Arthur Fils saves four match points to defeat Tommy Paul in tense Miami Open quarterfinal

A night match decided by the narrowest margins
MIAMI GARDENS, Fla. — Arthur Fils produced one of the Miami Open’s most dramatic escapes, saving four match points to defeat American Tommy Paul in a quarterfinal that unfolded without a service break and was ultimately settled by the smallest swing in execution at the end. The Frenchman prevailed 7-6, 6-7, 7-6 to reach the tournament’s final four.
The match was defined by sustained serving and first-strike tennis, with neither player conceding a break of serve across three sets. That pattern held even as the contest tightened late in the third set, when Paul moved within a point of victory multiple times before Fils reversed the momentum under maximum pressure.

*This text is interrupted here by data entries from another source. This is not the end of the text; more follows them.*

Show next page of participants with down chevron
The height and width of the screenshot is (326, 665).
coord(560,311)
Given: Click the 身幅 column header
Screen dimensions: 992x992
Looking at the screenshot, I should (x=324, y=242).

How the match turned: four match points erased
Paul built his clearest opening in the deciding set when he created four match points while serving at 6-5. Fils defended each one to force the set into a deciding tiebreak, then maintained his level to close out the contest.
- No service breaks occurred across the match, emphasizing hold efficiency and tiebreak execution.
- Paul held four match points in the third set before Fils forced the tiebreak.
- All three sets were decided by tiebreaks, underscoring how little separated the players.
What it means for Paul and for the Miami draw
For Paul, the loss ended a run in Miami that reinforced his ability to contend deep into Masters 1000 events on hard courts, particularly in front of a home crowd. The quarterfinal offered a clear statistical outline of the missed opportunity: four match points on serve, and a match in which he never lost serve, yet still fell short.
For Fils, the victory extended a pattern that has increasingly marked his rise at the Masters 1000 level: the ability to absorb scoreboard pressure, protect serve, and win the sport’s highest-leverage points late. With the Miami Open played on hard courts and often decided by fine margins in tiebreaks, the performance provided a concise measure of his progress in closing moments against elite opponents.
In a match with no breaks of serve, the outcome hinged on a single late service game and the precision of three tiebreaks.
Context: Miami Open’s place on the calendar
The Miami Open is one of the ATP Tour’s nine Masters 1000 events, staged each March in Miami Gardens and carrying major ranking implications. Deep runs can reshape the spring outlook heading into the transition toward the clay-court season, making a quarterfinal like this—decided by a handful of points—especially consequential for both players.